Log in
Load Control in Connotea
Connotea has some internal load controls that are designed to stop it from being overburdened with simultaneous queries. This process is called throttling.
The intention is that user requests take priority, followed by Web API and other non-browser requests, followed by search engine crawlers. The basic rules that Connotea uses are as follows:
- If the request comes from a user's browser, always try to serve it immediately, no matter what the load.
- Unless this user has requested more than 10 pages in the previous 15 seconds.
- If the request comes from a known web crawler (like Google or Yahoo!), only serve the request if
- this crawler hasn't acccessed Connotea in the previous 30 seconds, and
- no web crawler has accessed Connotea in the previous 2 seconds, and
- Connotea is running fewer than 15 other queries at the same time.
- If the request is from some other agent, like an RSS reader, or via the Web API, serve the request unless
- Connotea is running 15 or more other queries at the same time, or
- this user has issued more than 10 requests in the previous 15 seconds.

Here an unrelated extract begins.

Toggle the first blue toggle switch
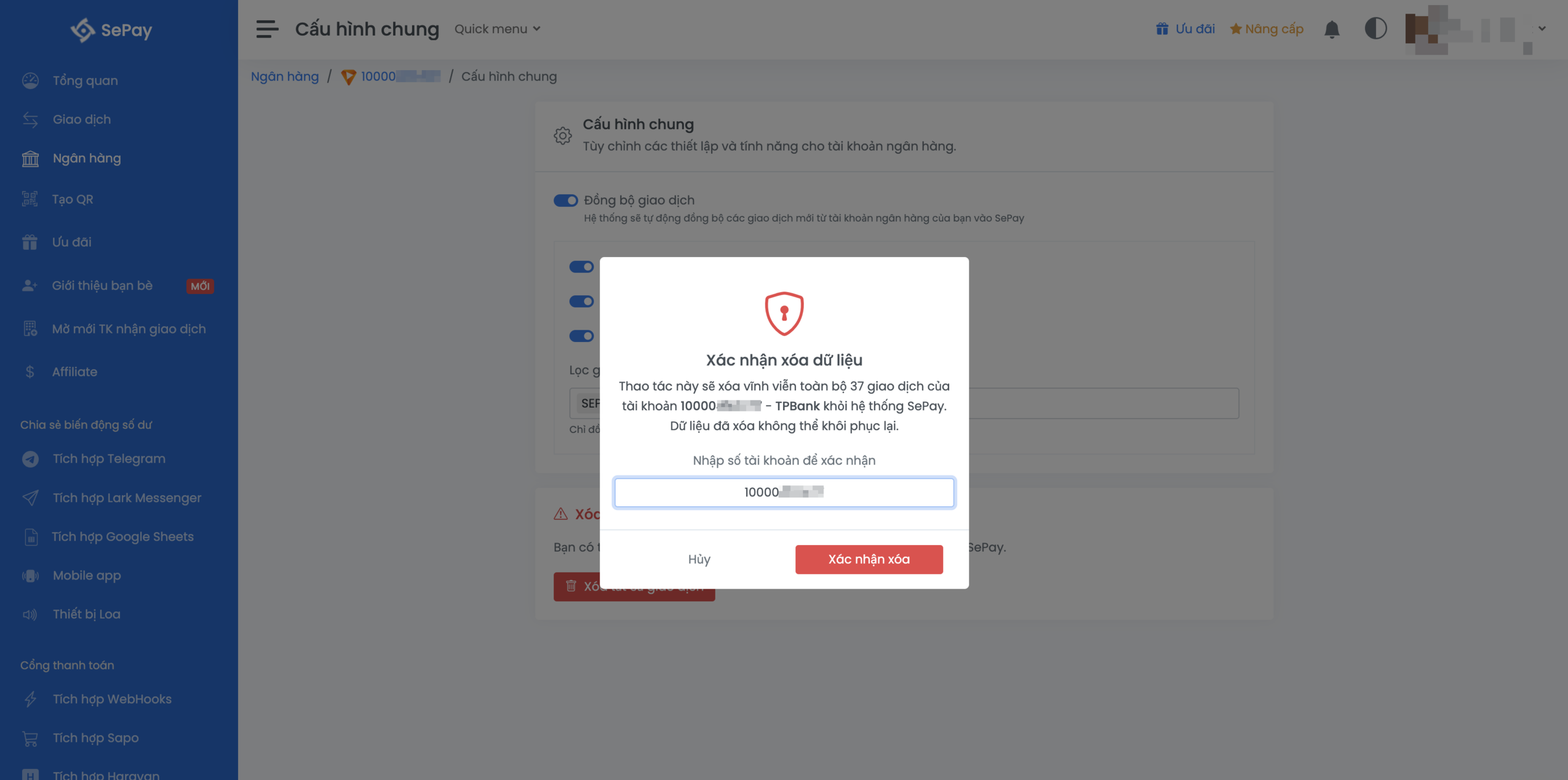1568x780 pixels. coord(564,199)
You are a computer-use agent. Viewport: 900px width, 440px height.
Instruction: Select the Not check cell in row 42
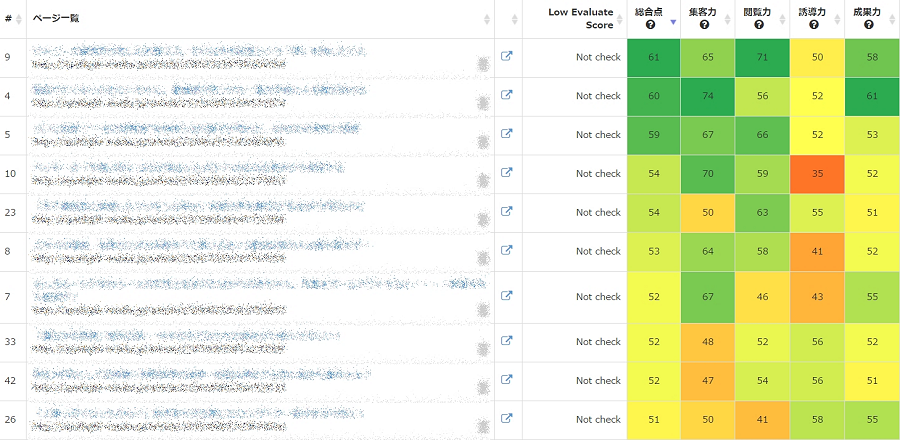[597, 380]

Technically, if Connotea determines that a request shouldn't be served for any reason, it refuses to run the query and returns a HTTP 503 reponse code. In a browser you would see a message telling you that Connotea is under a high load.
The details are slightly more complex than this, so if you need to know exactly what logic is followed, have a look at the pseudo-code below, which outlines the throttling process.
handle_request:
return 503 if service_paused
return 503 if bot_throttle
return 503 if dynamic_throttle
return really_handle_request
bot_throttle:
if is_user_agent_a_known_crawler
return 503 if rapid_fire_by_last_hit(30, ip+agent)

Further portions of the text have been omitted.